Friends remember man killed in fight
Brutal death the second to occur at House 2206C
KIRSTEN MURPHY
Dale Pearce was a rough diamond with a penchant for breakfast in bed and pin collecting, say people who buried him on June 6.
Pearce, 50, died on May 31 after receiving a severe beating at House 2206C in Iqaluit on May 24.
Chris Dederick, 33, has been charged with aggravated assault.
Pearce’s girlfriend Ulluriak Nutaraluk was in Ottawa when he died. But SARS precautions limited visiting hours at the Ottawa Civic Hospital, and as a result, Nutaraluk was not at Pearce’s side when he died.
“He was my everything. My mind, my mouth,” Nutaraluk said in an interview from the home the couple shared near the beach in Iqaluit. “We did everything together.”
She’ll remember her common-law husband of nine years for his extensive pin collection and for serving her breakfast in bed.
“He always made me laugh, even when I was grumpy,” she said.
Pearce moved North in the early 1980s. He lived in Cape Dorset, where he married, had children and lived at an outpost camp.
Doug Workman, president of the Nunavut Employees Union, also lived in Cape Dorset at the time and remembers Pearce as an entertainer.
“He was a character, a survivor,” Workman said.
Dave Stephens met Pearce in 1993 after Pearce moved to Iqaluit from Cape Dorset. The two worked at the Toonoonik Hotel restaurant before it closed in 2002.
Stephens was one of 60 people who gathered at the Anglican Church for Pearce’s funeral.
“Each summer we’d set up tents at the Causeway. The last time he called he was keen on buying a tent from us. He was excited about camping,” Stephens said.
Pearce’s death, the second caused by a beating at House 2206C, has Stephens searching for answers.
“It’s a tragedy and I hope justice will be served in heaven and here in the courts,” he said.

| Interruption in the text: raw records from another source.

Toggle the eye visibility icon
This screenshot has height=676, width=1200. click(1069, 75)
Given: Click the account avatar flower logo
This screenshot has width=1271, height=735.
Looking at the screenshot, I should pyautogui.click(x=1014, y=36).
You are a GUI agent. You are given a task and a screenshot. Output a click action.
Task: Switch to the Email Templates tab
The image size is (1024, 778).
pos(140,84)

Shoatee Joannie, 39, died in September 1999 from blunt force trauma to the head after a beating in the same house. No witnesses have come forward and Joannie’s murder remains unsolved.
The last time Stephens and Pearce spoke was a week before Pearce was beaten.
“I’d heard something had happened up at that house but I had no idea it was Dale. As far as I’m concerned he was at the wrong place at the wrong time. It was shocking. I lost a good, dear friend,” Stephens said.
Pearce’s brother in Ottawa did not attend the funeral, Stephens said. Nor did his children in Cape Dorset.
Dederick was charged after the beating, before Pearce died from his injuries. RCMP Sgt. Greg Bursey said the charge has not been raised to homicide.
“It’s not something we’ll be able to make an immediate decision on,” Bursey said.
“We have a preliminary report [as to the cause of death] but we’re waiting for the full report.”